Il Jobs act, aspetto non trascurabile, ha armonizzato il Diritto del Lavoro italiano con quelli degli altri Paesi Europei. Insomma, eravamo un unicum.

Queste riflessioni, meglio di come abbia potuto farlo io nel corso dell’incontro, sono state sottoposte all’attenzione del pubblico da Maurizio Del Conte, il quale ha anche sottolineato la parte della riforma rimasta in buona parte inattuata, quella delle politiche attive del lavoro, indispensabile per guidare le transizioni da un lavoro ad un altro. Rivolgere lo sguardo alla occupabilità delle persone più che al posto, alla sedia che si occupa e che, per motivi oggettivi, può anche traballare.

In altre parole, completare più che abrogare. E Debora Serracchiani non è stata molto distante da queste posizioni, convenendo sulla bontà di obiettivi generali e impianto della riforma e ponendo l’accento sull’inesistenza, finora, del quesito da sottoporre eventualmente al corpo elettorale. Non proprio un aspetto secondario.

Sembra essere un’iniziativa intrapresa senza troppa convinzione e, soprattutto, senza precisare bene cosa si vorrebbe abrogare. L’intero provvedimento? Cioè, i contenuti di una Legge-Delega e otto Decreti Delegati?

È tutto da buttare via? Oppure una parte, un articolo, un comma? Quale? E cosa in concreto cambierebbe nella vita dei lavoratori?

Il fatto che una personalità politica del Partito Democratico di primo piano come la Serracchiani, peraltro giuslavorista, abbia sottolineato queste ambiguità, rafforza l’idea di un confronto aperto all’interno del maggior partito del centro-sinistra, dagli esiti ancora incerti. Un confronto su quale concezione il nuovo (vecchio?) Partito Democratico abbia delle politiche del lavoro, quale direzione prendere per un mercato del lavoro più equo ed inclusivo, su come, in altre parole, coniugare flessibilità e sicurezza, due dimensioni che debbono necessariamente armonizzarsi nel mondo del lavoro contemporaneo.
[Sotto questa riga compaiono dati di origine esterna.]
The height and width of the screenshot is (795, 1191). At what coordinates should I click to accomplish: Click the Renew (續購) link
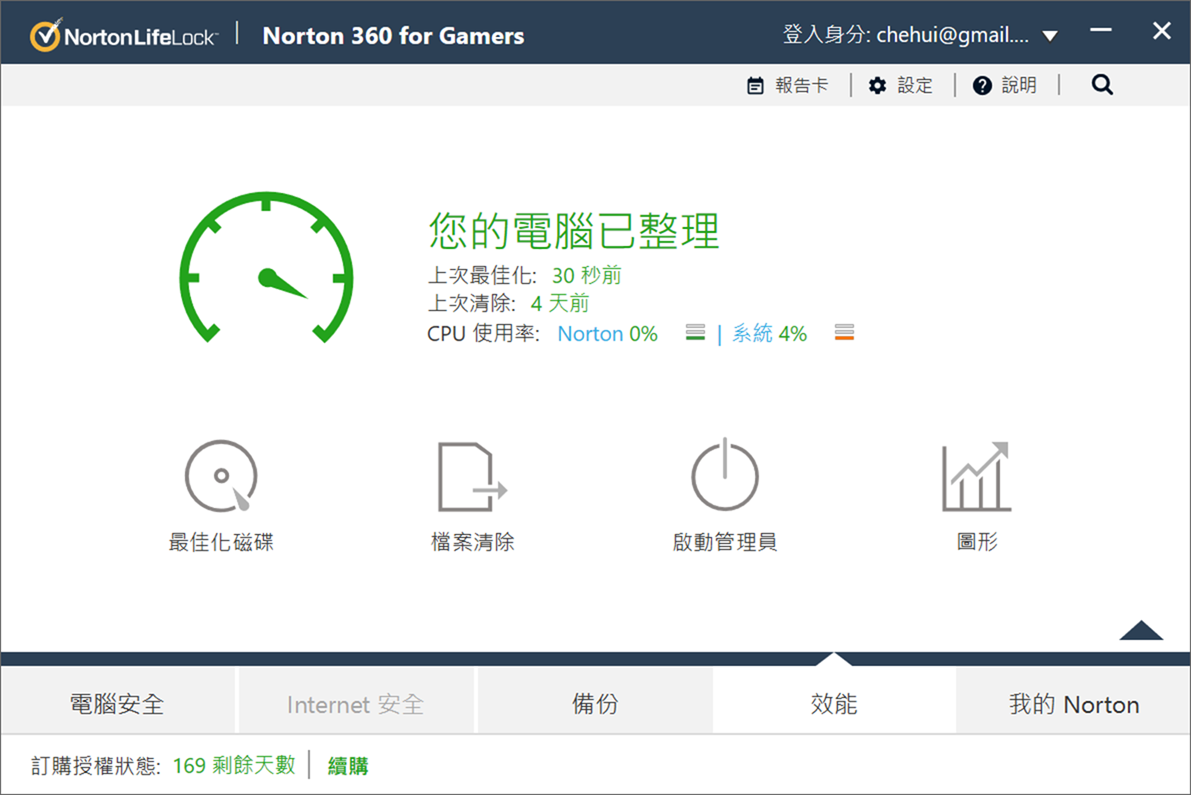tap(348, 766)
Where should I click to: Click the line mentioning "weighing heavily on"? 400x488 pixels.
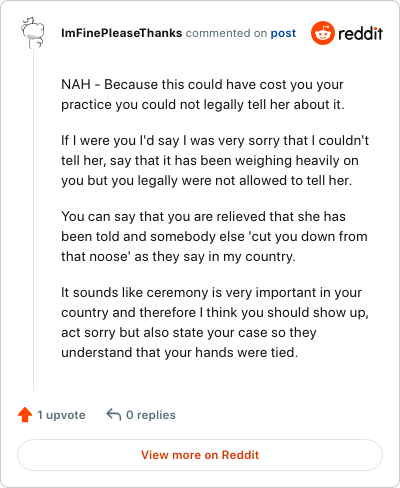coord(210,161)
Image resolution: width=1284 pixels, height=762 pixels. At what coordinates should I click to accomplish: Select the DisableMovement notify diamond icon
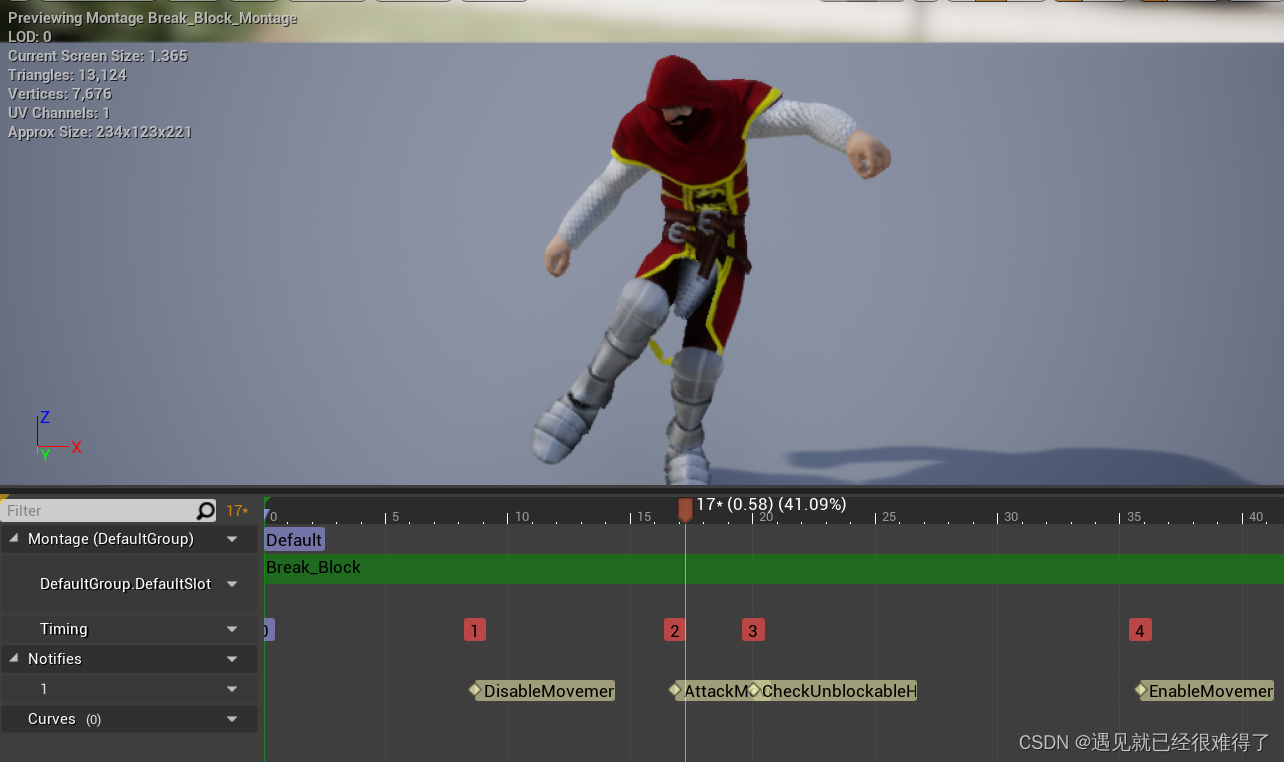pyautogui.click(x=476, y=690)
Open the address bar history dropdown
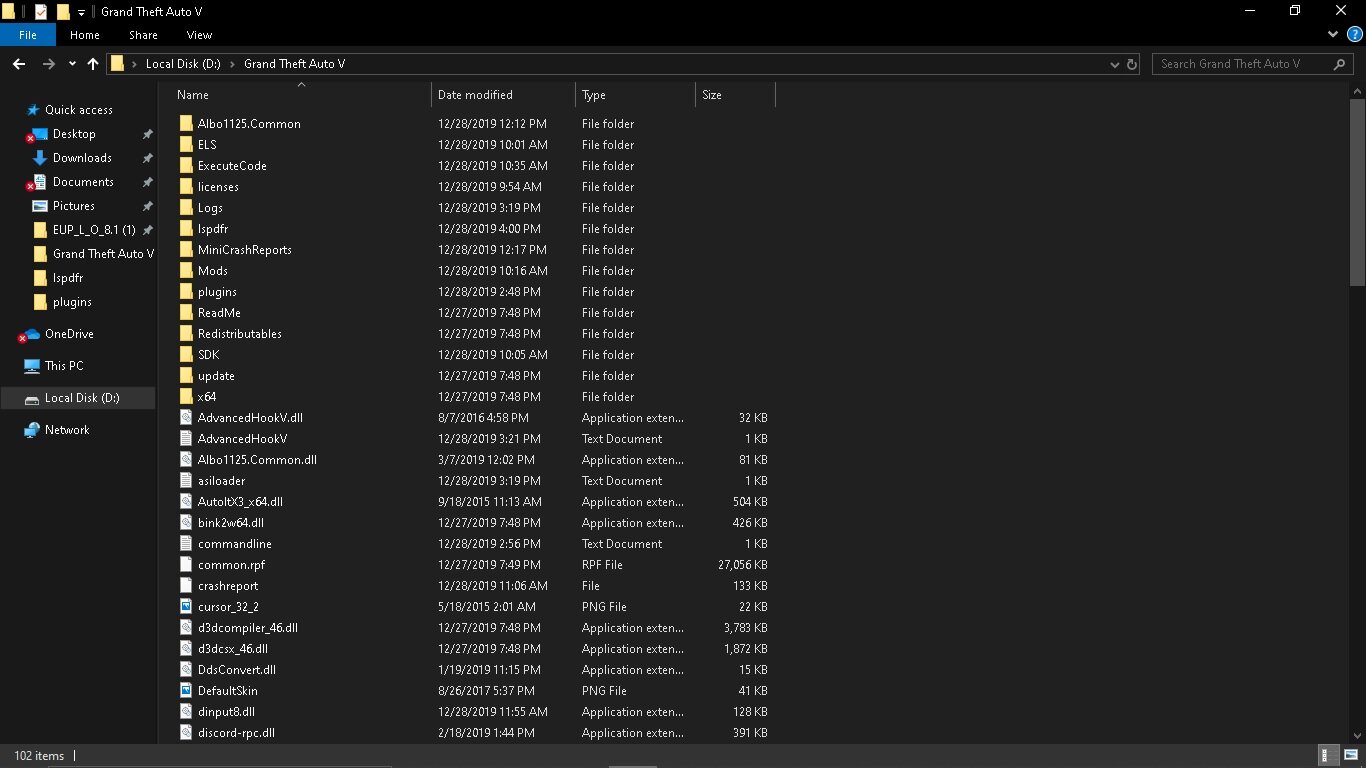The height and width of the screenshot is (768, 1366). 1115,64
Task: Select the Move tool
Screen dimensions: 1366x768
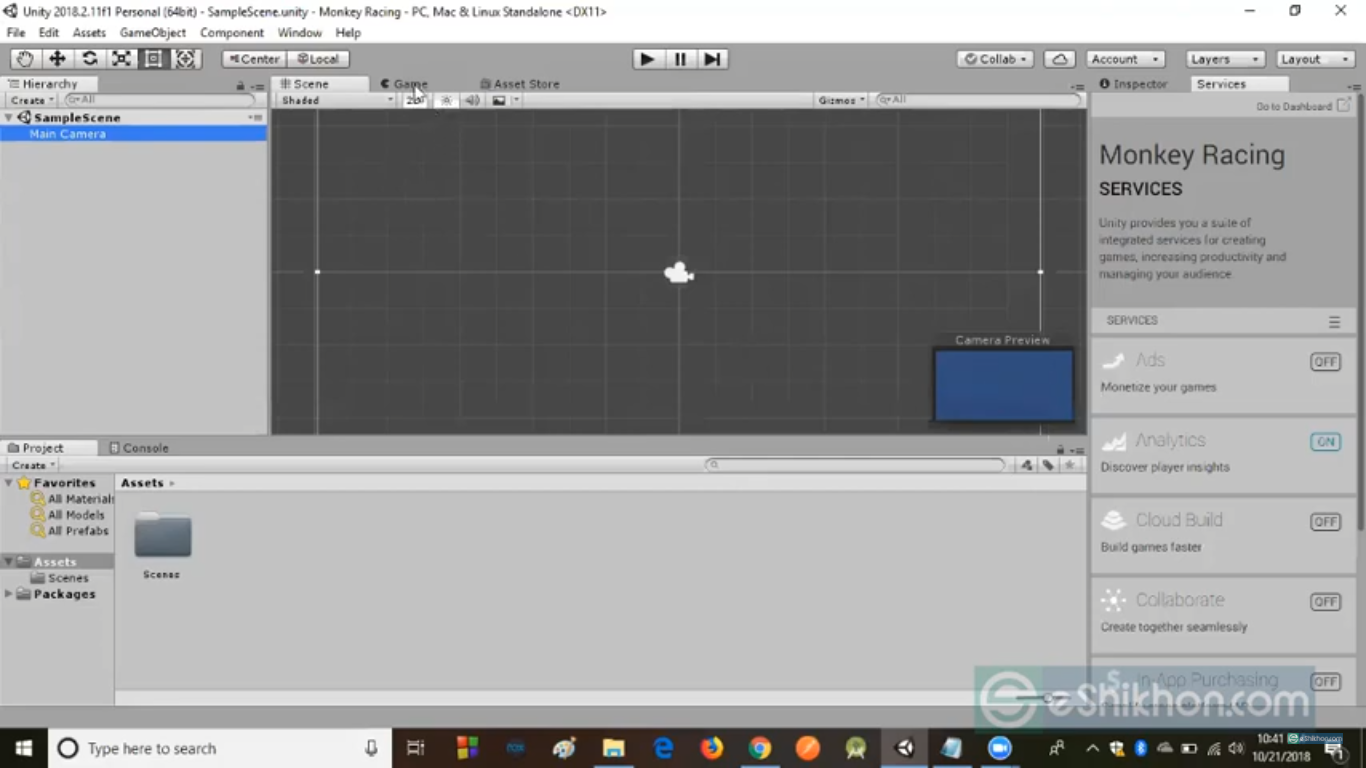Action: pyautogui.click(x=57, y=59)
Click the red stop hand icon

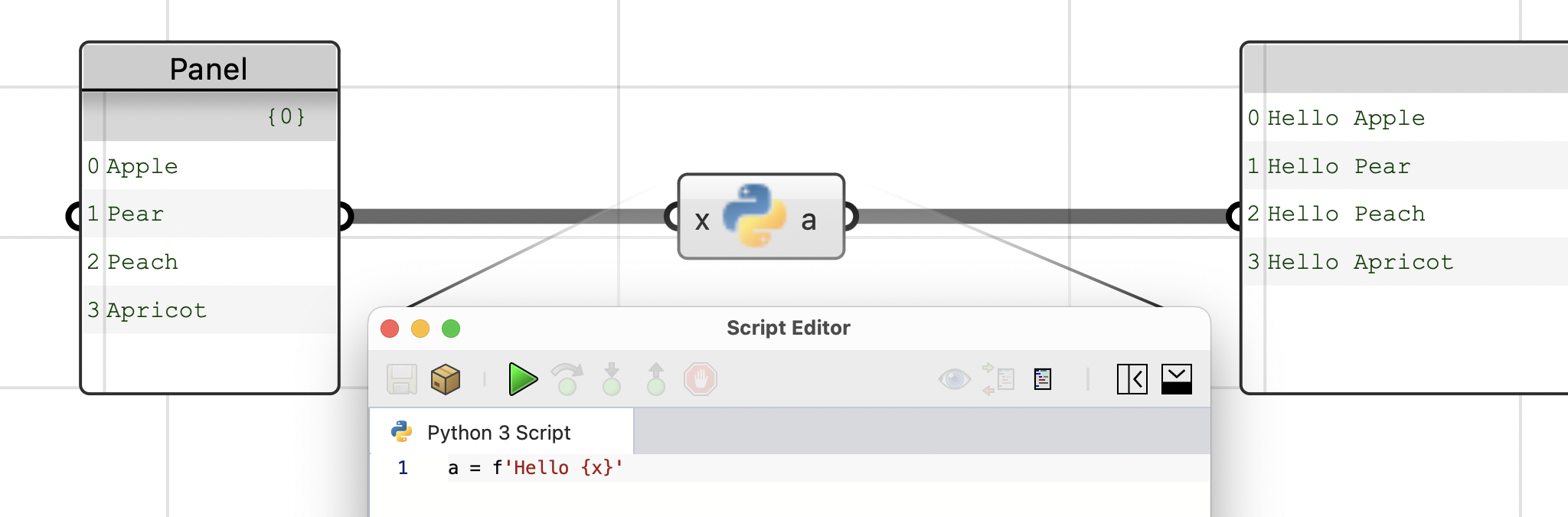pyautogui.click(x=701, y=379)
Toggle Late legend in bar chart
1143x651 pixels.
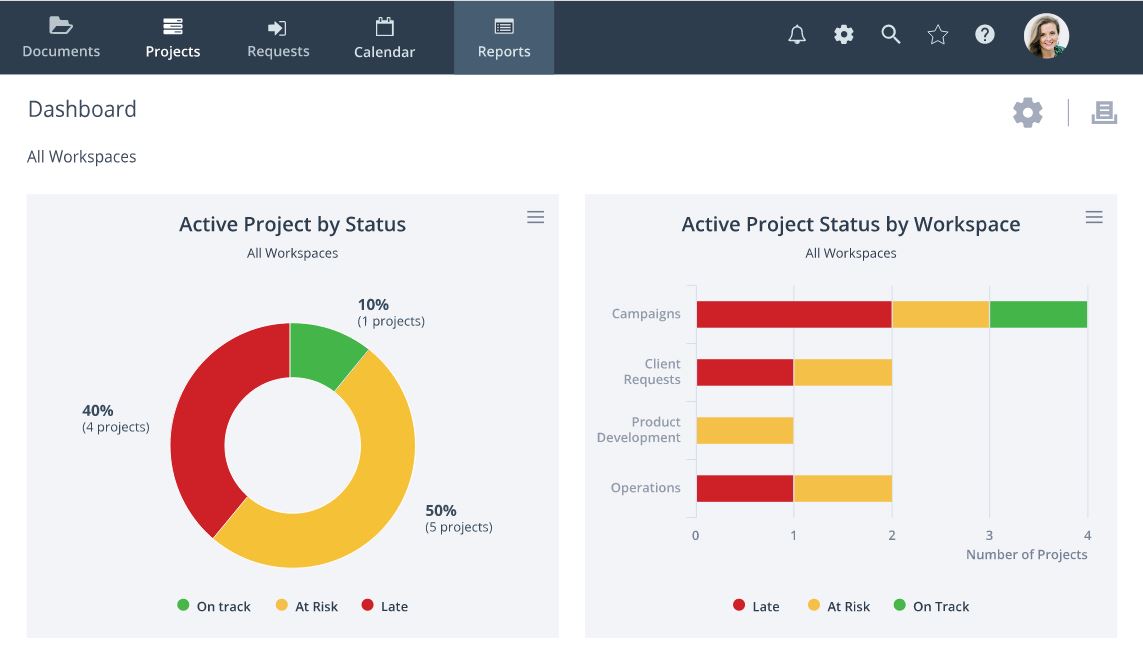[x=756, y=606]
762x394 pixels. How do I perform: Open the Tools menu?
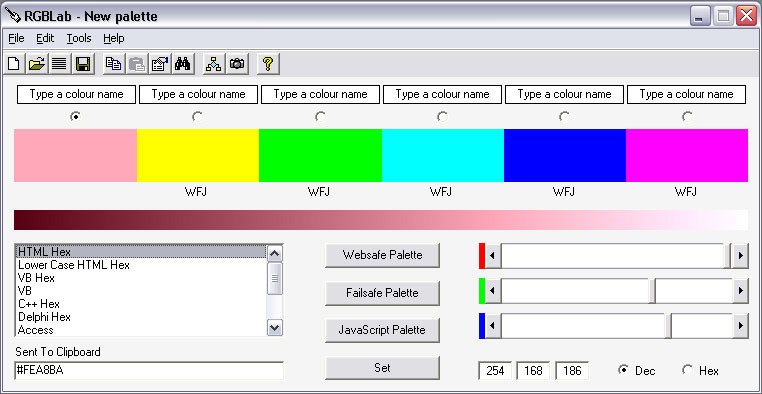tap(79, 38)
Invero, Debora Serracchiani ha precisato che dal 2015, anno di approvazione del Jobs act, ad oggi sono accadute tante cose che hanno cambiato il quadro socioeconomico del Paese e, almeno in parte, il nostro modo di vivere e lavorare. La pandemia anzitutto, che ha avuto ripercussioni importanti sulle attività economiche, la cassa integrazione concepita ad hoc, attività produttive che hanno chiuso i battenti e non li hanno più riaperti; l’impennata dell’inflazione ed il conseguente aumento dei tassi di interesse che hanno e stanno mettendo a dura prova i ceti sociali più fragili.

Il Legislatore ha dunque il dovere di tenere conto di una situazione generale molto differente rispetto ad otto anni fa. Una legge può essere cambiata, può essere aggiornata. Mi pare una posizione ragionevole e ben diversa rispetto all’indizione di un referendum popolare abrogativo.

Cambiare troppo spesso il quadro normativo, quello sul lavoro in particolare, non è una buona idea. Sotto questo aspetto otto anni non sono molti. È necessario un quadro di regole che dia certezze nel medio-lungo periodo, che non generi ansie ed interrogativi sia nella domanda di lavoro (che deve poter programmare con sufficiente tranquillità qualità e quantità degli organici) sia la stessa offerta di lavoro.

Nel quinquennio 2015/2020 (prima dell’irrompere del covid) si è registrato un significativo aumento del numero degli occupati. Forse non basta per dimostrare un nesso diretto fra questo dato e l’entrata in vigore della riforma, ma il dato è comunque questo.

Se chi pensa a un referendum abrogativo ritiene di riproporre una concezione del lavoro come job property, dovrebbe spiegare come mai si sia potuto tollerare che questa sorta di «diritto all’inamovibilità» fosse in realtà, con il vecchio regime, negato a qualcosa come la metà di lavoratori e lavoratrici nel mercato del lavoro. E come mai questo presunto diritto sia sconosciuto in tutti i Paesi dell’Occidente, anche quelli dove governa, o ha governato, la sinistra.